The Chairperson stood by her findings, and
reaffirmed that the Military Police Complaints
Commission will continue to pursue
complaints of this nature vigorously.
PUBLIC INTEREST
INVESTIGATIONS
Section 250.38 (1) of the National Defence Act
states that “any time the Chairperson
considers it advisable in the public interest,
the Chairperson may cause the Complaints
Commission to conduct an investigation and,
if warranted, to hold a hearing into a conduct
complaint or an interference complaint.”
In the case of a conduct complaint, the
Chairperson’s decision to initiate a public
interest investigation relieves the Canadian
Forces Provost Marshal of responsibility for
the investigation.
The Chairperson’s power to undertake investigations
of this type is essential to the integrity
of the entire complaints process, ensuring
that fairness and transparency are maintained,
and are seen to be maintained.
To further enhance fairness and transparency,
the Commission published the Guide Governing
Public Interest Investigations conducted by the
Military Police Complaints Commission (see
Annex H) in December of 2002. The Guide
was created to ensure that this type of investigation
runs smoothly in order to meet the
Commission’s obligation to deal with
complaints as informally and expeditiously
as the circumstances and fairness permit,
in accordance with section 250.14 of the Act.

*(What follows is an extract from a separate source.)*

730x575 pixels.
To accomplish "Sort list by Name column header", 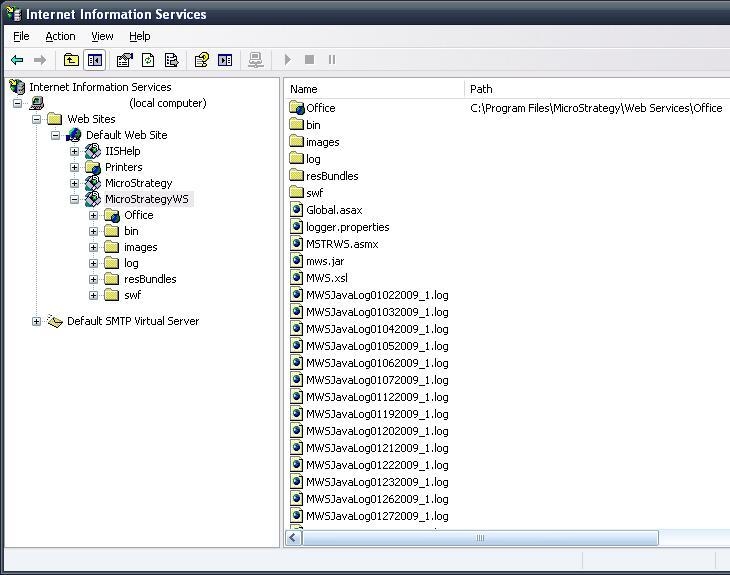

For the most part, this Guide applies to the
Complaints Commission interviewing witnesses
as part of a public interest investigation.
There may be, when deemed appropriate by
the Complaints Commission, a preliminary
gathering of facts by an investigator.
The Guide is not enforceable, thus no infraction
can or will be sanctioned by the Complaints
Commission. It is not intended to be a regulatory
instrument, but rather a tool to assist
anyone involved in such an investigation to
better understand their role and, in doing so,
contribute both to the mandate entrusted
to the Commission, and to maintaining the
transparency of the complaints process.
The Commission plans to use the Guide
whenever possible.
During 2002, the Chairperson issued a final
report on a public interest investigation, which
began in 2001. In another case, the Chairperson
caused the Commission to conduct a public
interest investigation under section 250.38 of
the Act. The latter investigation, now in progress,
is based on two complaints concerning a
single incident that will be investigated jointly.
Case Summary
– Public Interest Investigation
alleged improper, incomplete,
inaccurate and biased investigation
Background
Two senior officers, both members of the
Military Police, filed complaints alleging
improper conduct and supervision of a total
of three investigations by the CFNIS.
As a result of these investigations, one officer
was charged with four offences under the
National Defence Act. Although only one of
the two was charged, based on the findings
of the CFNIS investigations, the Deputy Provost
Marshal Professional Standards suspended
the Military Police credentials of both officers.
The officer facing charges under the Act was
found guilty on all four counts by the Court
Martial. These convictions were subsequently
overturned and verdicts of not guilty were
entered on all four of the charges by the Court
Martial Appeal Court.
The Military Police credentials of the second
officer, who was never charged with an offence,
were reinstated, although the Provost Marshal
set a number of terms and conditions for the
re-instatement.
A Military Police Credentials Review Board
also re-instated the credentials of the officer
who was charged under the Act. The Provost
Marshal directed the re-instatement of this
officer’s credentials, albeit with conditions,
after the officer was convicted by the Court
Martial, but before the convictions were overturned
by the Court Martial Appeal Court.
Reason for Public Interest Investigation
In filing their complaints about the conduct of
the investigations, both officers asserted that
they had not been treated fairly or impartially,
and perceived a bias on the part of the Provost
Marshal. Both complainants noted that since
officials in the office of the Provost Marshal
had taken decisions based on the results of
the CFNIS investigations, i.e., the revocation
of their Military Police credentials, a conflict of
interest situation existed, and requested that
the Commission investigate their complaints.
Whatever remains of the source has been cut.